I got a waveform object, define as following:
class wfm:
"""Class defining a waveform characterized by:
- A name
- An electrode configuration
- An amplitude (mA)
- A pulse width (microseconds)"""
def __init__(self, name, config, amp, width=300):
self.name = name
self.config = config
self.amp = amp
self.width = width
def __eq__(self, other):
return type(other) is self.__class__ and other.name == self.name and other.config == self.config and other.amp == self.amp and other.width == self.width
def __ne__(self, other):
return not self.__eq__(other)
Through parsing, I get a list called waveforms with 770 instance of wfm in it. There is a lot of duplicate, and I need to delete them.
My idea was to get the ID of equivalent object, store the largest ID in a list, and then loop on all the waveforms from the end while popping out each duplicate.
Code:
duplicate_ID = []
for i in range(len(waveforms)):
for j in range(i+1, len(waveforms)):
if waveforms[i] == waveforms[j]:
duplicate_ID.append(waveforms.index(waveforms[j]))
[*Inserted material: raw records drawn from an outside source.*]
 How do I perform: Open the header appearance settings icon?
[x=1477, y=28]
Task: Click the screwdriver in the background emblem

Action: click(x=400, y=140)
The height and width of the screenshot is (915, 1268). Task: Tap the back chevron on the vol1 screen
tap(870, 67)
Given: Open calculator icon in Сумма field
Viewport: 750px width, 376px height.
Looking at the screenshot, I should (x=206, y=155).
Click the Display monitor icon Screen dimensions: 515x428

print ('{} eq {}'.format(i, j))
duplicate_ID = list(set(duplicate_ID)) # If I don't do that; 17k IDs
Turns out (thx to the print) that I have duplicates that don't appear into the ID list, for instance 750 is a duplicate of 763 (print says it; test too) and yet none of this 2 IDs appears in my duplicate list.
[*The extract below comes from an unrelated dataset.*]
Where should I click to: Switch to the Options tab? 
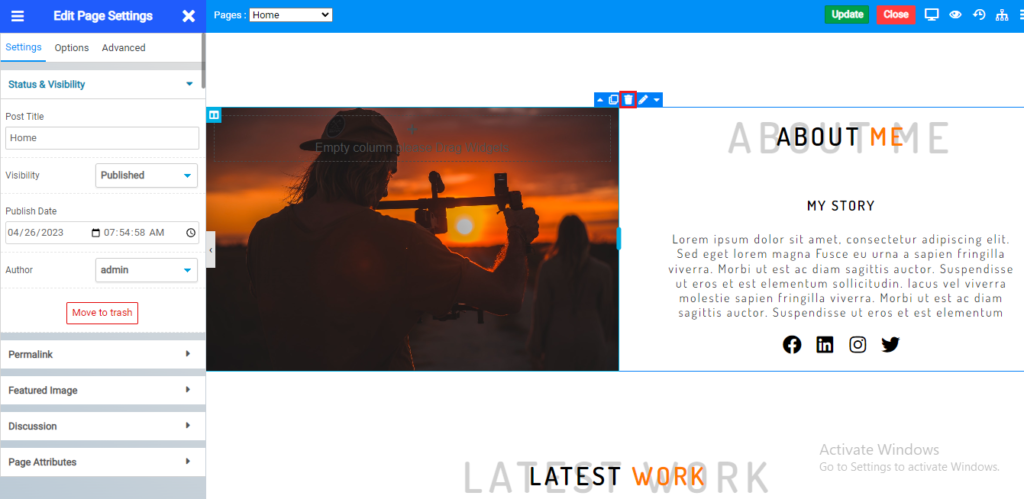click(71, 48)
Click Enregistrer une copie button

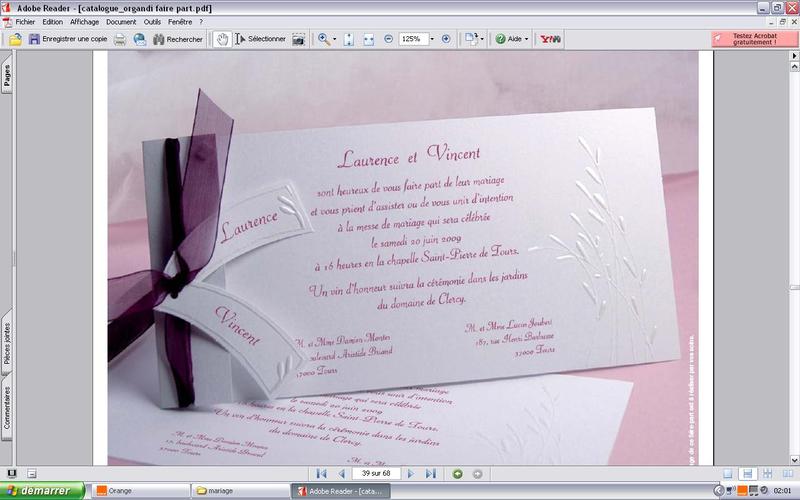pos(66,39)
I'm quite sure there is a better solution that this method (which doesn't yet work), and I would be glad to hear it. Thanks for the help!
EDIT: More complicated scenario
I've got a more complicated scenario. I got 2 classes, wfm (see above) and stim:
class stim:
"""Class defining the waveform used for a stimultion by:
- Duration (milliseconds)
- Frequence Hz)
- Pattern of waveforms"""
def __init__(self, dur, f, pattern):
self.duration = dur
self.fq = f
self.pattern = pattern
def __eq__(self, other):
return type(other) is self.__class__ and other.duration == self.duration and other.fq == self.fq and other.pattern == self.pattern
def __ne__(self, other):
return not self.__eq__(other)
I parse my files to fill a dict: paradigm. It looks like that:
paradigm[file name STR] = (list of waveforms, list of stimulations)
# example:
paradigm('myfile.xml') = ([wfm1, ..., wfm10], [stim1, ..., stim5])
Once again, I want to delete the duplicates, i.e. I want to keep only the data where:
- Waveforms are the same
- And stim is the same
Example:
file1 has 10 waveforms and file2 has the same 10 waveforms.
file1 has stim1 and stim2 ; file2 has stim3, sitm 4 and stim 5.
stim1 and stim3 are the same; so since the waveforms are also the same, I want to keep:
file1: 10 waveforms and stim1 and stim2
file2: 10 waveforms and stim 4 and stim5
The correlation is kinda messy in my head, so I got a few difficulties finding the right storage solution for wave forms and stimulation in order to compare them easly. If you got any idea, I'd be glad to hear it. Thanks!